Overall, I was most impressed with LaTeXML. In my opinion, its usage is the most straightforward and it produces very clean, general XML output which can produce easily customizable XHTML+MathML documents.

LaTeXML

LaTeXML is Perl module which parses the actual LaTeX document and emits XML output for later post-processing (for example, for conversion to XHTML+MathML). With a proper XSLT stylesheet, one can obtain custom XHTML+MathML output. The LaTeXML homepage itself was generated using LaTeXML. The project is still active (at the time of writing), it’s very well documented and it has a Trac and a mailing list.

If you use Debian GNU/Linux, you can install the relevant dependencies with

sudo apt-get install libparse-recdescent-perl libimage-magick-perl \
  libxml-libxml-common-perl libxml-libxslt-perl

The package is installed using the usual procedure for Perl modules:

perl Makefile.PL
make
make test
sudo make install

The usage is straightforward. First convert the LaTeX document, say mydoc.tex to XML and then post-process the XML, converting it to XHTML+MathML:

latexml --dest=mydoc.xml mydoc
latexmlpost -dest=somewhere/mydoc.xhtml mydoc.xml

LaTeXML is a project of the NIST and is therefore in the public domain.

Tralics

Tralics is written in C++ and also directly parses the LaTeX source (and it’s also extremely fast). It is licensed under the French CeCill open source license which is GPL-compatible.

Compiling it is straightforward:

tar zxvf tralics-src-2.13.5.tar.gz
cd tralics-2.13.5/src
make

To convert a LaTeX document to XML:

tralics doc.tex

A file called doc.xml will be created. Tralics handles any unknown commands from unsupported package such as hyperref, for example, by including an <error> tag:

<error n='\hypersetup' l='35' c='Undefined command'/>

So, apparently it should never fail to parse the document as long as it is valid LaTeX.

The XML file can then be converted to XHTML+MathML using a stylesheet. Several examples are provided in the “Extra files” package.

Hermes

Hermes is a grammar-based DVI-parser for translating LaTeX to Unicode-encoded XML+MathML. It works by first including a set of TeX macros in the original LaTeX document which insert specials in the DVI file. It then constructs XML output by parsing the semantic DVI file.

Some examples are provided here. In particular, there is a collection of articles from arxiv-math that were translated to XHTML+MathML.

Hermes is very complete in terms of functionality, but there are still a few glitches here and there, namely it has trouble handling spaces properly (see some of the examples). It also requires two steps just to get the XML file as you first have to create a “seed” LaTeX document (which essentially just adds a line \include dtx line which includes the extra macro definitions).

TeX4ht

TeX4ht, available in the Debian package tex4ht, is probably the most widely used LaTeX to (X)HTML tool.
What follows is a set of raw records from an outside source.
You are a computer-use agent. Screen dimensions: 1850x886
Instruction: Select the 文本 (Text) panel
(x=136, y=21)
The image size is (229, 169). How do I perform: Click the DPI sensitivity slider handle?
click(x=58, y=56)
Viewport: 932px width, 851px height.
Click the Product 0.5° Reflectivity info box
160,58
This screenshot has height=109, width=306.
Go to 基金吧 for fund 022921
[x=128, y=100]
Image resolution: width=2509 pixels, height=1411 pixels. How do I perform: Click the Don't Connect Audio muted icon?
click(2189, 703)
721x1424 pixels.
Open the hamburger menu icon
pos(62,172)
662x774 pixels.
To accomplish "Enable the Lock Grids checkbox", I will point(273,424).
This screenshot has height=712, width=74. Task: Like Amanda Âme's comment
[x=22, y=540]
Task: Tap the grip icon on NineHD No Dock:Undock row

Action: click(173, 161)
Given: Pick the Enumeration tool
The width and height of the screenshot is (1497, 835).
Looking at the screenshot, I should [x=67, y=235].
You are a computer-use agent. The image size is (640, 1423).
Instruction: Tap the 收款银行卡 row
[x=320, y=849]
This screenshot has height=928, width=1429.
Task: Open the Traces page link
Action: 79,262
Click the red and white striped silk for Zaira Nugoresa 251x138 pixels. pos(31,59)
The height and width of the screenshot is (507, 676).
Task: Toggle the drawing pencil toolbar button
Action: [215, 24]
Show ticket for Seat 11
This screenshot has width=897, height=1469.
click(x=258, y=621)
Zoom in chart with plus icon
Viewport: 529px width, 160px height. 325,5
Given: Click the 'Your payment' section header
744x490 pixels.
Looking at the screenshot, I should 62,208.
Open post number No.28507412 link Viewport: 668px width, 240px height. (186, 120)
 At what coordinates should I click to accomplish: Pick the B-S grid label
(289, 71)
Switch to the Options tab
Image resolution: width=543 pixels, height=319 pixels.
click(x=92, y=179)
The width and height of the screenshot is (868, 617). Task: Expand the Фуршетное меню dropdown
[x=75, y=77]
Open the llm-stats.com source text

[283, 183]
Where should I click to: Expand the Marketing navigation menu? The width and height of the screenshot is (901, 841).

It supports conversion to HTML, XHTML+MathML, OpenDocument, and DocBook. Direct XHTML+MathML conversion is possible using a command like the following:

htlatex filename "xhtml,mathml" " -cunihtf" "-cvalidate"

See the documentation for details about the available options.

The direct XHTML+MathML conversion looks very nice but the output didn’t seem very clean or semantic. It seems that it’s possible to heavily customize the output if you like, but the methods for doing so aren’t exactly obvious. I didn’t test its DocBook conversion, although this may also be a promising route.

LXir

LXir is another DVI-parsing LaTeX to XML translator. You must first include \RequirePackage{lxir} in your LaTeX document and run latex to obtain a DVI file. Then running lxir doc.dvi will produce an XML file that can be processed using xsltproc.

LXir looks promising but it still has some problems. It will fail if it encounters commands from any unsupported packages. Even after removing all external package dependencies from my document, LXir still failed to process the standard \author{foo \and bar} structure. Once I removed that, there were still errors in the generated MathML.

Overall LXir looks promising, and I think it’s a project worth keeping an eye on, but it doesn’t seem ready for production use (at least not for anything containing mathematics).

GELLMU

There is also an alternative markup language called GELLMU which supports XHTML+MathML, HTML, PDF, and DVI output. While it does meet most of my criteria, I’d rather be able to write real LaTeX, rather than pseudo-LaTeX. It’s certainly debatable but I consider LaTeX to be an archival format. At the very least an acceptable LaTeX-to-XML tool will eventually emerge. Clean LaTeX code is very structured and LaTeX is going to be with us for a very long time. Thus, it would simplify things if I were able to store my originals in LaTeX format.